Zim, US dollar exchange rate now $57.36 – RBZ
Harare, (New Ziana) – Zimbabwe’s currency, the dollar, devalued by more than half to $57.36 to the United States dollar on Tuesday after the government allowed it to freely float.
Until now, the government had pegged the local currency at $25 to the greenback, a rate exporters bitterly complained was unsustainably low.
The new exchange rate comes after the Reserve Bank of Zimbabwe (RBZ) aanounced last week it would dump the fixed rate, in use since last year, in favour of the auction system in which the weighted average from bidders and sellers becomes the ruling exchange rate for the week.
The auctions will be held every Tuesday.
The new official exchange rate however remains way below the parallel market rate which is running at between $80 and $95 per greenback depending on the method of payment.
Results of the first auction conducted by the RBZ show that the highest rate to the greenback on offer was $100 while the lowest was $25.5.
Total bids amounted to $11.4 million while the total amount that was allotted is $10.345 million.
At least half of the allotted amount will go towards the import of raw materials, machinery and equipment.
The remainder goes towards fuel, electricity, gas, chemicals, medicals and other consumables.
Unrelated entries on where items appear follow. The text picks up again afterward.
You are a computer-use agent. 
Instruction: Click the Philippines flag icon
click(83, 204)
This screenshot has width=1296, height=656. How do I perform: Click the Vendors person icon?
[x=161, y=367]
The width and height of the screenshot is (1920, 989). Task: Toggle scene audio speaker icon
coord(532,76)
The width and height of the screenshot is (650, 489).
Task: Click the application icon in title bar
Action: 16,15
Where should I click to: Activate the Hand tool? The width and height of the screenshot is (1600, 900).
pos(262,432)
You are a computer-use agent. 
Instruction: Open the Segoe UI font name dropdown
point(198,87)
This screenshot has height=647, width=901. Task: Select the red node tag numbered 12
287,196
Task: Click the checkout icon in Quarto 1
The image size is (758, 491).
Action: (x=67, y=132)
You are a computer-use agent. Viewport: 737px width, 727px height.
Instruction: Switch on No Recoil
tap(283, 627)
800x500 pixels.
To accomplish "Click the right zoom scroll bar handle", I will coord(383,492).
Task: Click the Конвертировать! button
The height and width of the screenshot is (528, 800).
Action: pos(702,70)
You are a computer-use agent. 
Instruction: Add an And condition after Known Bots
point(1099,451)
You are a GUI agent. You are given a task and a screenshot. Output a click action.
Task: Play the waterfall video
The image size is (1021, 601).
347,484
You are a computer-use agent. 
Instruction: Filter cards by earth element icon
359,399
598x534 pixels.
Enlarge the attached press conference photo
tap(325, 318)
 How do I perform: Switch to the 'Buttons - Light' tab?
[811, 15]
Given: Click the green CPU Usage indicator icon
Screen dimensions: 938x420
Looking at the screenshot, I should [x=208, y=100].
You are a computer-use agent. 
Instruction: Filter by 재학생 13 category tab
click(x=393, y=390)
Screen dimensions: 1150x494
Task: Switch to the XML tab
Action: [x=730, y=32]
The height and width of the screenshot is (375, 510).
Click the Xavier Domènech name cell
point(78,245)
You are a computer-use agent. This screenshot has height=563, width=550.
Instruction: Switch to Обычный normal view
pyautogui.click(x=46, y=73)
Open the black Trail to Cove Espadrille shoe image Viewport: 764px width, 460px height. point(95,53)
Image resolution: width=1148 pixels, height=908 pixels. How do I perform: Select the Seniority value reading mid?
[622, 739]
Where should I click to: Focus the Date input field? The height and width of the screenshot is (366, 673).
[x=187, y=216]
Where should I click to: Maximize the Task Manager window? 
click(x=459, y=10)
The RBZ said last week the new system “is expected to bring transparency and efficiency in the trading of foreign currency in the economy.”
Allocation of the scarce foreign currency is however based on the country’s import priority list.
Those wishing to buy hard currency on the auction are expected to present one bid per auction of a minimum of US$50 000 and maximum of US$500 000.
Analysts have however noted that the existence of the import priority list will still mean the parallel market will continue to thrive as those not on the list will hunt for the foreign currency elsewhere.
Adoption of the new system, in place of a fixed rate, has been hailed as a step in the right direction in terms of bringing sanity in the markets.
There have been calls for total independence of the auction system to ensure that the exchange rate reflects the true value of local currency.